Dans le domaine du cabaret, Montréal, au cours de l’année 1953, continue d’être considéré comme l’une des villes les plus importantes en Amérique. New York et Las Vegas viennent en première et deuxième place; Montréal se classe troisième.
DOWNBEAT
En 1951, le club Down Beat aménage une salle attenante appelée le Tropical Room qui devient le premier établissement exclusivement homosexuel à Montréal. En 1969, le Tropical Room devient le PJ's, le premier club travesti de Montréal.

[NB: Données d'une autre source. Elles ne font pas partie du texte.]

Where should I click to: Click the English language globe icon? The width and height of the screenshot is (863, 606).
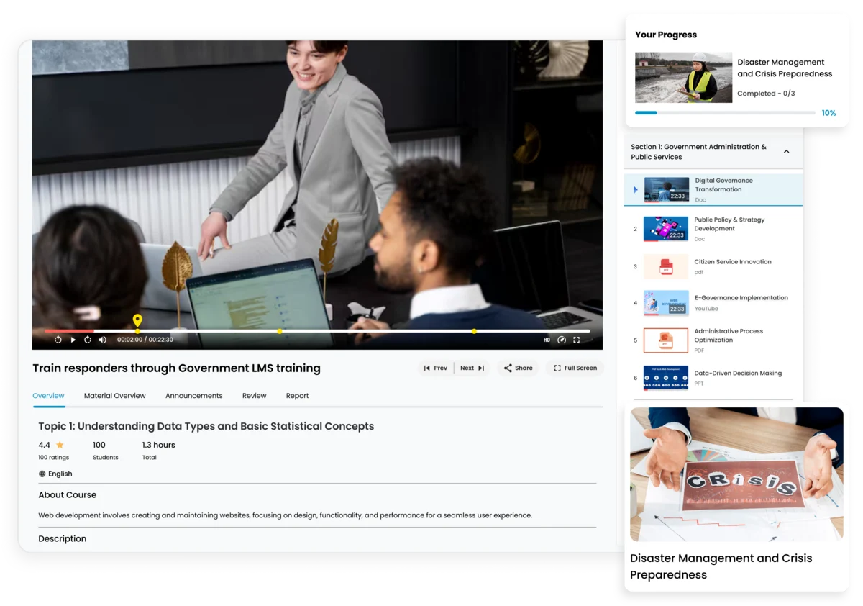tap(43, 473)
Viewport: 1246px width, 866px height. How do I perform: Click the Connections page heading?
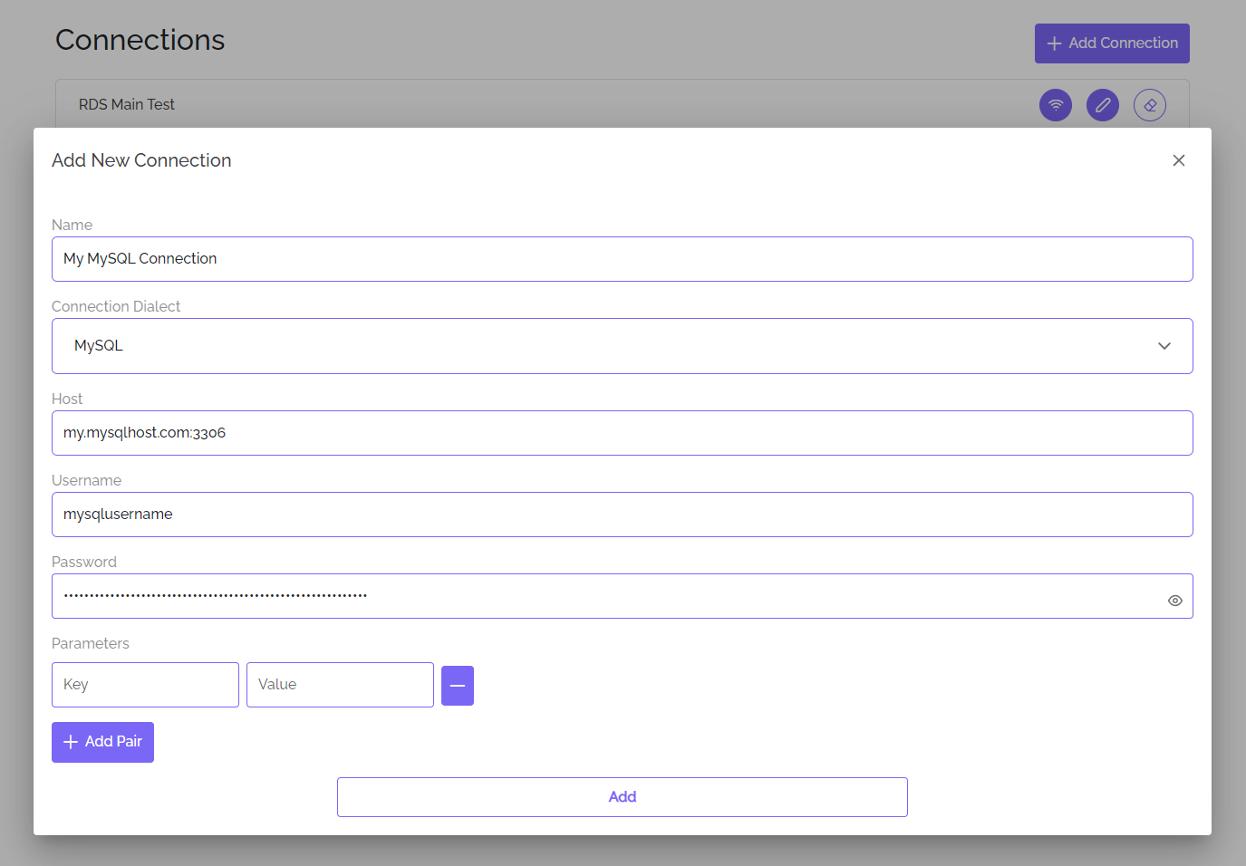(x=140, y=40)
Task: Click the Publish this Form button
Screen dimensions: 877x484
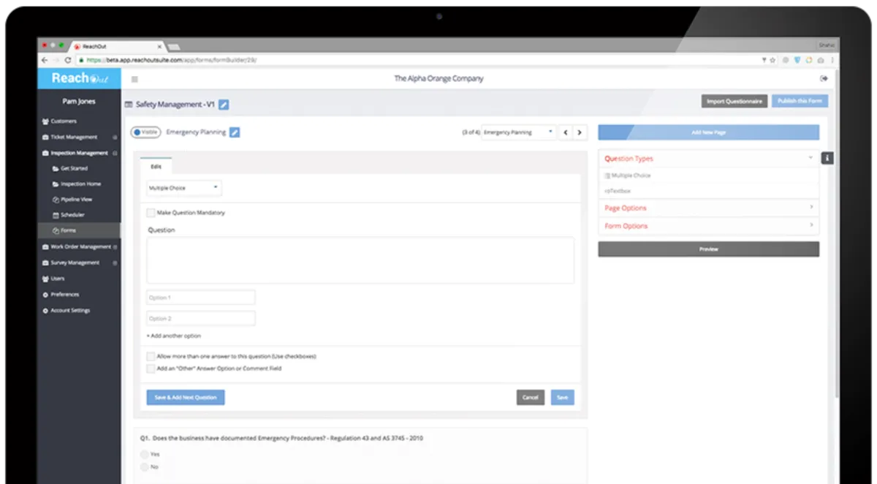Action: point(800,101)
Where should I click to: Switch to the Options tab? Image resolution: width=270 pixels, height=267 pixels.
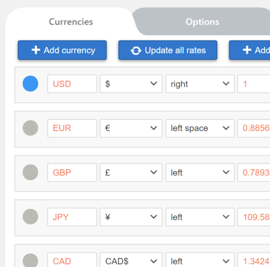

Ce texte est assemblé à partir d’archives de journaux
Le cabaret Down Beat, autrefois le Club Belmar, était situé au 1422-24 rue Peel à Montréal, en face de l’Hôtel Mont-Royal.1
Le Down Beat a ouvert ses portes le 19 décembre 19512. C’est au chanteur et comédien Leon Fields que revient l’honneur d’avoir été la première vedette du nouvel établissement. La chanteuse et pianiste Paula Watson faisait également partie de la distribution du spectacle.3
Une deuxième soirée d’ouverture officielle a eu lieu après le temps des fêtes, le 9 janvier 1952, mettant en vedette le comédien Lou Seiler. L’administration avait acquis les services de deux des meilleurs groupes musicaux de Montréal pour fournir le divertissement: le Nick Martin’s Orchestra et le Bob Hahn Quartet.4,5,6
On allait au Down Beat pour manger, danser et assister à d’excellents spectacles de musique ou d’humour. Un bar central somptueux permettait aux clients de s’asseoir tout en ayant une belle vue d’ensemble du spectacle.6
Les propriétaires du Down Beat en 1952 étaient Raymond Lafontaine, Alcide Léber et Gary Ball.7 Gary Ball allait devenir l’un des plus gros « bookies » de Montréal.8 Un « bookie » ou un « bookmaker » était une personne permettant de parier de l’argent sur des évènements, le plus souvent sportifs, le tout pratiqué de manière illégale et dégageant d’immense profits pour la pègre.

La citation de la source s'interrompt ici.